#### PASSAGE TO READ

One of the prime uses of pattern matching is to extract a value from a larger structure, such as an object (or Enumeration/ADT, in the future). This RFC supports such variable binding by specifying the variable to populate. If the input variable matches the rest of the pattern, then the corresponding value will be extracted and assigned to a variable of that name in the current scope. It will remain in scope as long as normal variable rules say it should. Only local variables may be bound, that is, you cannot bind to a property of an object.

The entire pattern either succeeds or fails. No variables will be bound unless the entire pattern matches.

In the currently supported patterns, it is only relevant for object and array pattern matching. (See the next section for array examples.)

#### DATA BLOCK
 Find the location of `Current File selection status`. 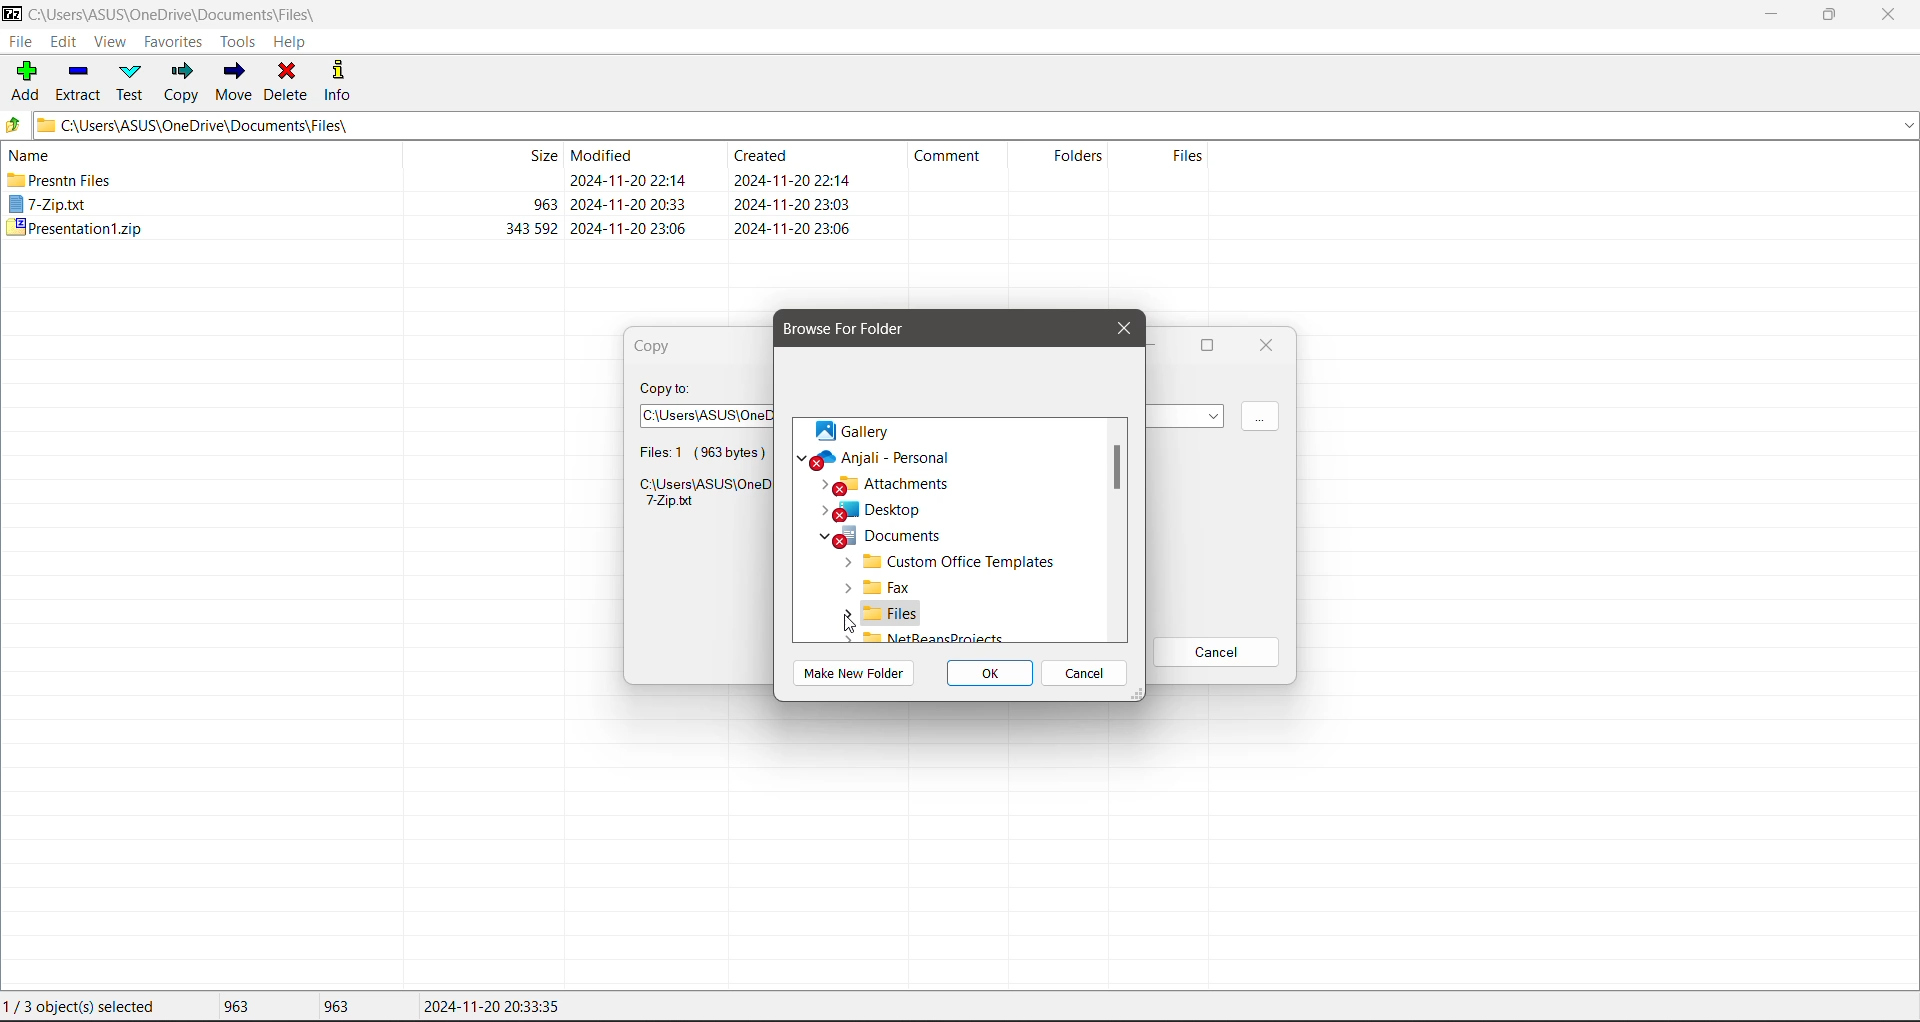

Current File selection status is located at coordinates (84, 1007).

#### TASKS FOR THIS EXERCISE
(1) Can you shorten the paragraph that begins "One of the prime uses of pattern matching" in the pattern matching passage, or turn it into a list, while keeping its main facts?
(2) In the pattern matching passage, what must happen before any variables are bound?
(3) Could you carry on writing the pattern matching passage from the point where it ends?

#### EXERCISE ANSWERS
(1)
- Pattern matching is often used to extract a value from a larger structure, such as an object.
- The RFC allows variable binding by naming the variable to populate.
- If the input matches the rest of the pattern, the value is extracted and assigned to a variable with that name in the current scope.
- The variable stays in scope under normal variable rules.
- Only local variables can be bound. A property of an object cannot be bound.

(2) The entire pattern must match.

(3)
class Point {
    public function __construct(
        public int $x, 
        public int $y, 
        public int $z,
    ) {}
}
 
$p = new Point(3, 4, 5);
 
if ($p is Point {x: 3, y: $y} ) {
    print "x is 3 and y is $y.";
}
// Equivalent to:
if ($p instanceof Point && $p->x === 3) {
    $y = $p->y;
    print "x is 3 and y is $y.";
}
 
if ($p is Point {z: $z, x: 3, y: $y} ) {
  print "x is 3 and y is $y and z is $z.";
}
// Equivalent to:
if ($p instanceof Point && $p->x === 3) {
    $y = $p->y;
    $z = $p->z;
    print "x is 3 and y is $y and z is $z.";
}

Variable binding is not compatible with an ORed compound pattern, as depending on the segment that matches the variable may or may not end up defined, and there's no reliable way to determine that other than isset(). An ANDed compound pattern is permitted, however.

If the variable name to extract to is the same as the name of the property, then the property name may be omitted. That is, the last example can be abbreviated as:

if ($p is Point {$z, x: 3, $y} ) {
  print "x is 3 and y is $y and z is $z.";
}

Variable binding is especially useful in match() statements, where there is no simple logical equivalent that doesn't involve additional functions.

$result = match ($p) is {
  // These will match only some Point objects, depending on their property values.
  Point{x: 3, y: 9, $z} => "x is 3, y is 9, z is $z",
  Point{$z, $x, y: 4} => "x is $x, y is 4, z is $z",
  Point{x: 5, $y} => "x is 5, y is $y, and z doesn't matter",
  // This will match any Point object.
  Point{$x, $y, $z} => "x is $x, y is $y, z is $z",
};

Note that in this case, the variables $x, $y, and $z may or may not be defined after the match() statement executes depending on which pattern was matched.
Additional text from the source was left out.